Problem Definition

For a two-player game scenario consisting of an environment (which can be viewed as the uncontrollable part of the entire scene) and a system (generally the program you want to generate), we abstract it as an 8-tuple:

$\mathcal{X}$: Set of variables controlled by the environment
$\mathcal{Y}$: Set of variables controlled by the system
$\mathcal{V} = \mathcal{X} \cup \mathcal{Y}$
$\theta_e$: Initial assertion about the environment, composed of variables in $\mathcal{X}$
$\theta_s$: Initial assertion about the system, composed of variables in $\mathcal{Y}$
$\rho_e: (\Sigma_V, \Sigma_X) \rightarrow \text{bool}$: Assertion function for selecting the next action of the environment, where the first parameter inputs the current values of all (environment and system) variables, the second parameter inputs the possible actions of the environment, if $\rho_e(s, x) = \text{true}$, it means that when all current variables have value $s$, the environment can take action $x$
$\rho_s: (\Sigma_V, \Sigma_X, \Sigma_Y) \rightarrow \text{bool}$: Assertion function for selecting the next action of the system, where the first parameter inputs the current values of all (environment and system) variables, the second parameter inputs the action taken by the environment at this time, the third parameter inputs the possible actions of the system, if $\rho_s(s, x, y) = \text{true}$, it means that when all current variables have value $s$ and the environment takes action $x$, the system can take action $y$
$\varphi$: An LTL formula defining the winning condition (for the system)
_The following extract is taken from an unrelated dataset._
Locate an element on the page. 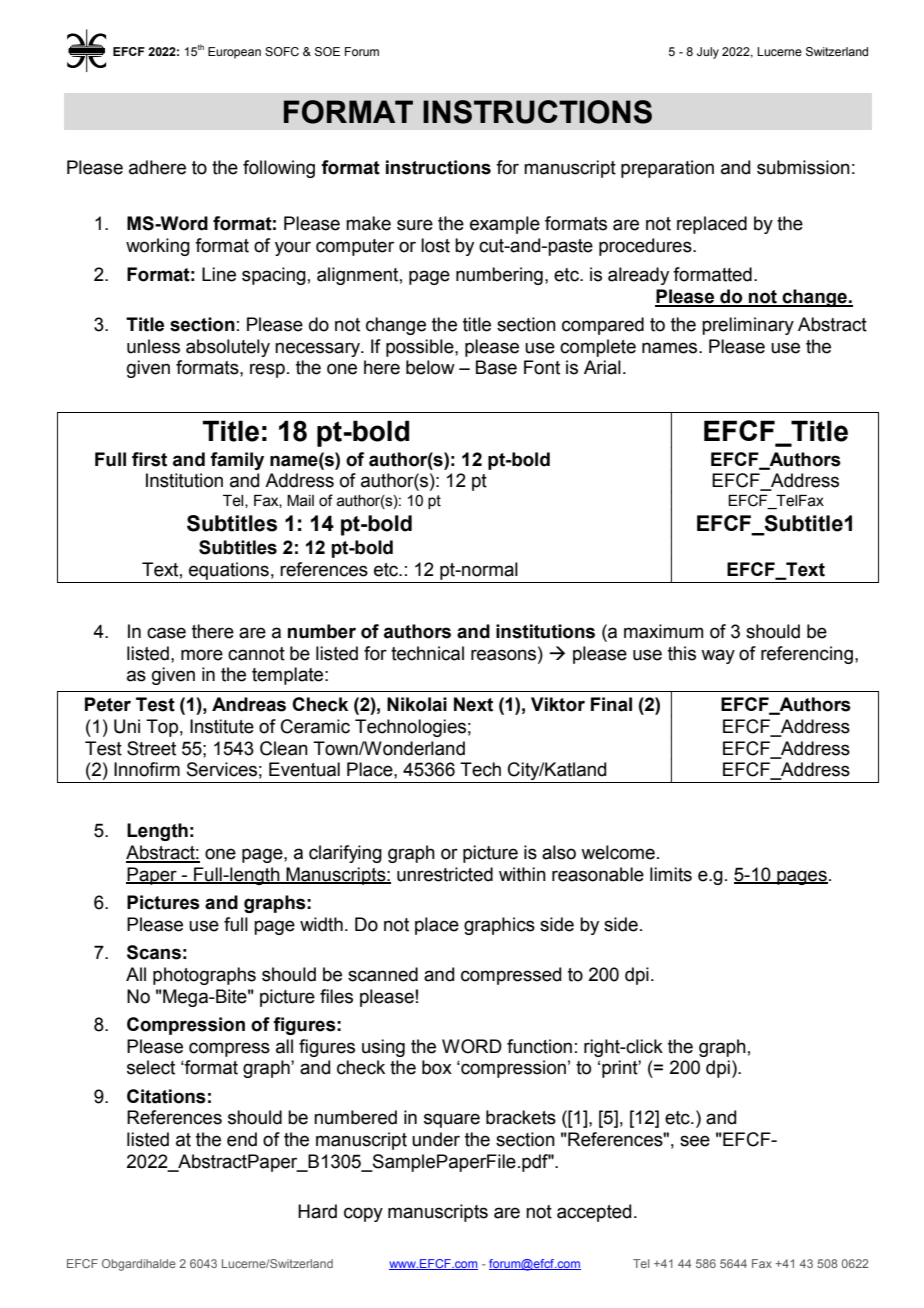 This page has height=1308, width=924. July is located at coordinates (708, 53).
The goal of the algorithm is to find a function $f: (M, \Sigma_V, \Sigma_X) \rightarrow (M, \Sigma_X)$, such that:

If $\rho_e(s,s_X) = \text{true}$, then $\rho_s(s,s_X,\text{snd}(f(m,s,s_X))) = \text{true}$,
Starting from some state $s$, all matches (state sequences) that conform to $f$ are system victories ($(s_0, s_1, \cdots) \models \varphi$).
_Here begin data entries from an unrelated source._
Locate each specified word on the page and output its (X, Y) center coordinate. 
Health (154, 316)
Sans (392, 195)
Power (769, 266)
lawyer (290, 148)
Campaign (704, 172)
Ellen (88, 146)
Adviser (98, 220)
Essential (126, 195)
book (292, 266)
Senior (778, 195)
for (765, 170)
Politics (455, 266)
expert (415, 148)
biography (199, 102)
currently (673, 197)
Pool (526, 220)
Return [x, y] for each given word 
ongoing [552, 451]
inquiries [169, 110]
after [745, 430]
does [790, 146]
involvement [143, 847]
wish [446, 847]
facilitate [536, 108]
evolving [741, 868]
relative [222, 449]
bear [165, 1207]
Here, $M$ is a memory space containing the initial value $m_0$.

This paper solves the Generalized Reactivity(1) game, where $\varphi$ takes the form: $$ \varphi = \bigwedge_{i=1}^{m} \mathbf{G}(\mathbf{F}(J_i^e)) \rightarrow \bigwedge_{j=1}^{n} \mathbf{G}(\mathbf{F}(J_j^s)) $$ where $J_i^e$ and $J_j^s$ are boolean functions representing the liveness conditions that the environment and system must guarantee/achieve, respectively.

Algorithm

Required Concepts

μ-calculus

In theoretical computer science, the modal μ-calculus (Lμ, sometimes just μ-calculus, although this can have a more general meaning) is an extension of propositional modal logic (with many modalities) by adding the least fixed point operator μ and the greatest fixed point operator ν, thus a fixed-point logic. - Modal μ-calculus, Wikipedia

Basically, it just adds fixed-point operators $\mu$ and $\nu$ and extended operators $[-]$ and $\langle - \rangle$ to first-order propositional logic.

The syntax is as follows:

$$ \varphi ::= v \mid \neg \varphi \mid X \mid \varphi \vee \varphi \mid \varphi \wedge \varphi \mid [\varphi] \mid \langle \varphi \rangle \mid \mu X \varphi \mid \nu X \varphi $$

A formula $\phi$ is interpreted as the set of states $Σ$ in $G$ where $\phi$ holds, denoted as $[[\phi]]_G^E$, where $G$ is the game structure, and $E: \text{Map}\langle\text{Var}, 2 ^ Σ\rangle$ maps each relation variable¹ to a set of states.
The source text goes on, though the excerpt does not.